SOURCE PASSAGE START
I also don't think Linux, while being UNIX-compatible, should be called a version of UNIX. After all, once you start up KDE/GNOME and start working with apps written specifically for KDE/GNOME, you, as an ordinary user, will hardly ever come across evidence of there being a traditional UNIX architecture running your system.

Darwin is UNIX, period. It's just that Apple were smart enough to ditch X and come up with a better graphical system. I wish someone would do the same for other UNIces.

Re:it's kind of funny (0)

Anonymous Coward | more than 12 years ago | (#2822764)

>Darwin is UNIX, period. It's just that Apple were smart enough to ditch X and come up with a better graphical system. I wish someone would do the same for other UNIces.

Well, why doesn't anyone? I mean, the underlying idea is pretty simple: a graphic engine that renders everything as PDFs - you could probably repurpose a lot of GhostScript code.)

Is X really all that wonderful? Is there just too ruch time and effort sunk into X apps and windows managers? Would it mean rewriting all of the video drivers from scratch?

I mean, Quartz is a closed-box cathedral piece of software if there ever was one. If the bazaar Open Source software development model is so superior to the cathedral, then why can't Linux/OSS/GNU buffs come up with something that blows Apple's offering away?

Instead, we get a lot of complaints that Apple hasn't voluntariliy opened up Quartz and Aqua. If Open Source coders were as l33t as they claim to be, there wouldn't be any NEED for Apple to release anything.

Re:it's kind of funny (2)

infiniti99 (219973) | more than 12 years ago | (#2822808)

Apple were smart enough to ditch X and come up with a better graphical system. I wish someone would do the same for other UNIces.

The DirectFB [directfb.org] project looks promising, and is almost finished (most recent release is 0.9.8). Of course, what really is there to such a graphics layer? Considering it piggiebacks on the Linux framebuffer console anyway, probably not much.
SOURCE PASSAGE END
DATASET ENTRIES START
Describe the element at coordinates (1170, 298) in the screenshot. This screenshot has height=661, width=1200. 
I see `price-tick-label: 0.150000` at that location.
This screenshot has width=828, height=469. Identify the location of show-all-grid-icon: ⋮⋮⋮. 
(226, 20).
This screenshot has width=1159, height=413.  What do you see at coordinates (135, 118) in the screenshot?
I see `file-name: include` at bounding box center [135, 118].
DATASET ENTRIES END
DATASET ENTRIES START
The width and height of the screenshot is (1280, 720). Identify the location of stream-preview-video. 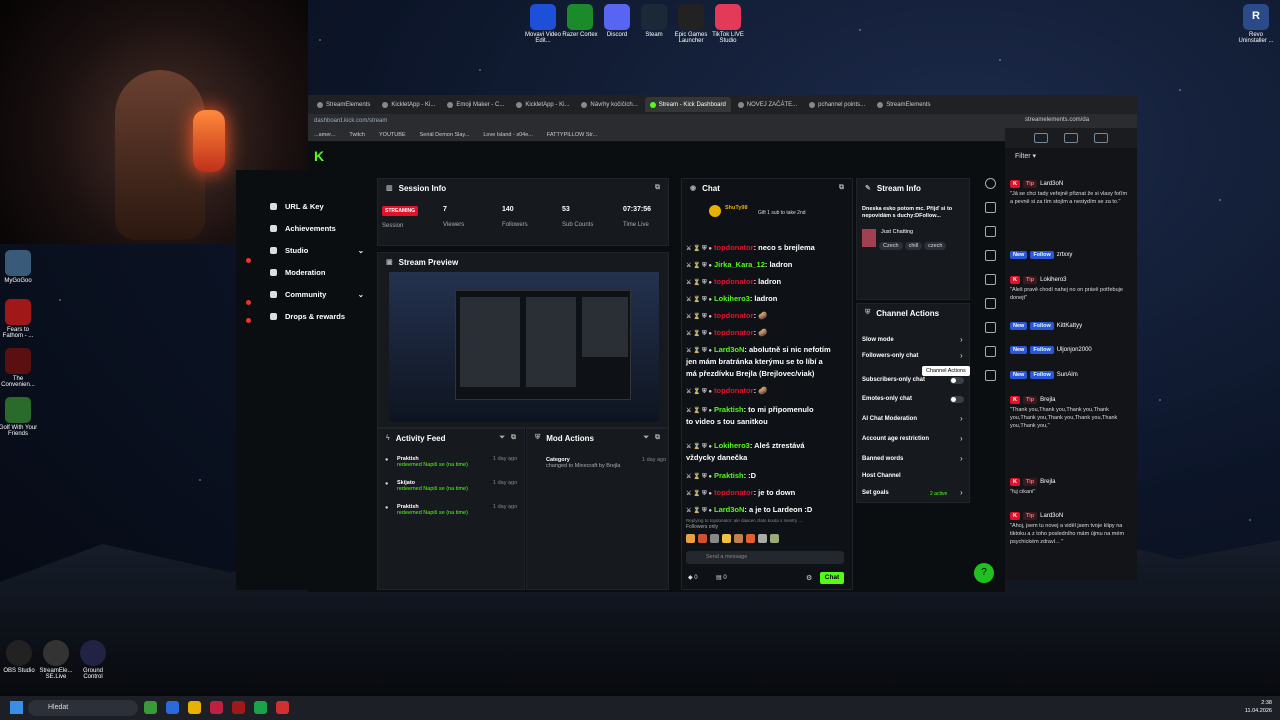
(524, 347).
DATASET ENTRIES END
DATASET ENTRIES START
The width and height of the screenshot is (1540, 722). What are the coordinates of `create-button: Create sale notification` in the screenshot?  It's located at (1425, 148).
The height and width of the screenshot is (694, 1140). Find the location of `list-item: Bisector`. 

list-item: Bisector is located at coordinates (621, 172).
DATASET ENTRIES END
- [LIST OF TASKS]
1 – Write out the whole discussion of Linux, Darwin, and replacing X word for word.
2 – Please give again everything in the entries from the line containing "The width and height of the screenshot is (1280, 720)." down to the line containing "(524, 347).", including both of those lines. Leave the pictures out of your answer.

- [RESPONSES TO THE EXERCISE]
1 –
I also don't think Linux, while being UNIX-compatible, should be called a version of UNIX. After all, once you start up KDE/GNOME and start working with apps written specifically for KDE/GNOME, you, as an ordinary user, will hardly ever come across evidence of there being a traditional UNIX architecture running your system.

Darwin is UNIX, period. It's just that Apple were smart enough to ditch X and come up with a better graphical system. I wish someone would do the same for other UNIces.

Re:it's kind of funny (0)

Anonymous Coward | more than 12 years ago | (#2822764)

>Darwin is UNIX, period. It's just that Apple were smart enough to ditch X and come up with a better graphical system. I wish someone would do the same for other UNIces.

Well, why doesn't anyone? I mean, the underlying idea is pretty simple: a graphic engine that renders everything as PDFs - you could probably repurpose a lot of GhostScript code.)

Is X really all that wonderful? Is there just too ruch time and effort sunk into X apps and windows managers? Would it mean rewriting all of the video drivers from scratch?

I mean, Quartz is a closed-box cathedral piece of software if there ever was one. If the bazaar Open Source software development model is so superior to the cathedral, then why can't Linux/OSS/GNU buffs come up with something that blows Apple's offering away?

Instead, we get a lot of complaints that Apple hasn't voluntariliy opened up Quartz and Aqua. If Open Source coders were as l33t as they claim to be, there wouldn't be any NEED for Apple to release anything.

Re:it's kind of funny (2)

infiniti99 (219973) | more than 12 years ago | (#2822808)

Apple were smart enough to ditch X and come up with a better graphical system. I wish someone would do the same for other UNIces.

The DirectFB [directfb.org] project looks promising, and is almost finished (most recent release is 0.9.8). Of course, what really is there to such a graphics layer? Considering it piggiebacks on the Linux framebuffer console anyway, probably not much.

2 –
The width and height of the screenshot is (1280, 720). Identify the location of stream-preview-video. 
(524, 347).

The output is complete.